Antigua Launches Public Education Campaign On The CCJ

This news article is a production distributed through Caribbean News Service. It is made freely available to your media and we encourage publishing and redistribution, giving credit to Caribbean News Service (CNS).  

ST JOHN’S, Antigua, Mar 09 2016 – The President of the Caribbean Court of Justice (CCJ) Sir Dennis Byron is in Antigua & Barbuda as the country kicks off a public education campaign on the CCJ Thursday ahead of the referendum.

No date has been given for the referendum in which Antiguans & Barbudans will vote to determine whether the CCJ should replace the London-based Privy Council as the country’s final court of appeal.

Sir Dennis points to the satisfaction of the Caribbean having its own court adjudicating on its own matters.

“I think it’s very important for the point of our pride as equal human beings living within an independent community,” he said in an interview on local radio.
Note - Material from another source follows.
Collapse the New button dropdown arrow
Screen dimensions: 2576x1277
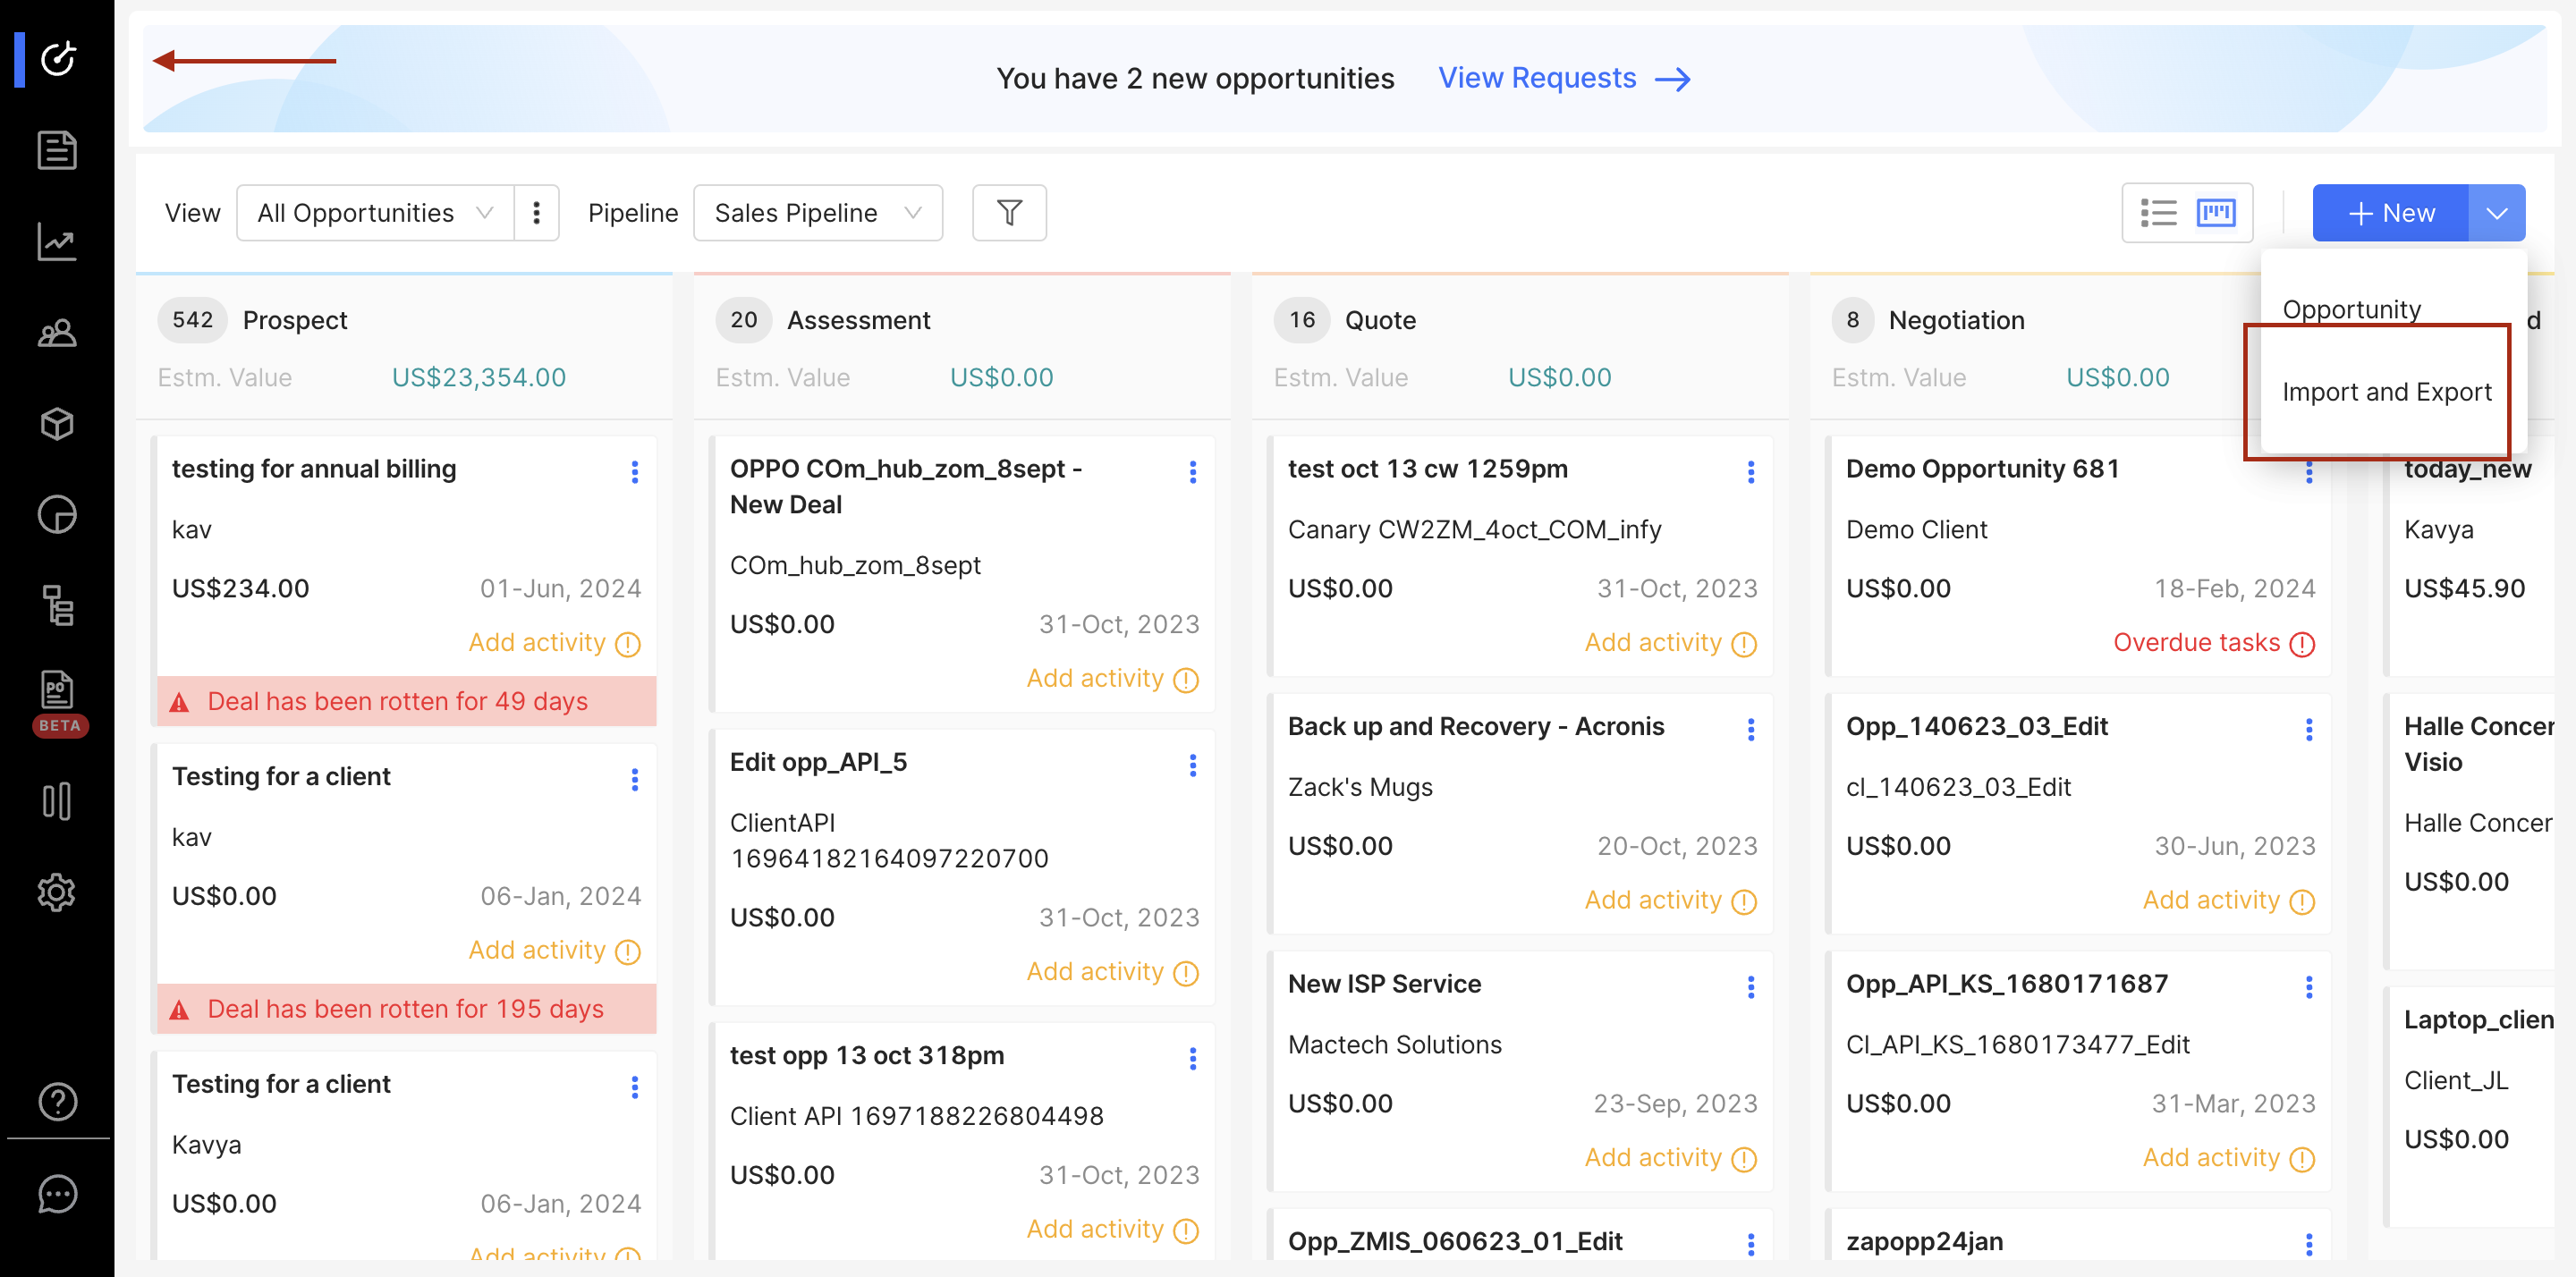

“Secondly, coming to the CCJ provides much greater opportunity for ordinary citizens to have access to a final court of appeal.”

Political Leader of the opposition United Progressive Party (UPP) Harold Lovell said every effort has been made for us to produce in the Caribbean an institution which can be the envy of the world.

“I believe that in terms of judicial competence we have it; in terms of impartiality in the selection process, we have it; in terms of the funding of the court which frees it and insulates it from direct political involvement and interference, we have it,” Lovell said.

“So for those reasons I support it in addition to the point…which is from a philosophical point of view I’m attracted to the idea of Caribbean judges adjudicating on Caribbean cases.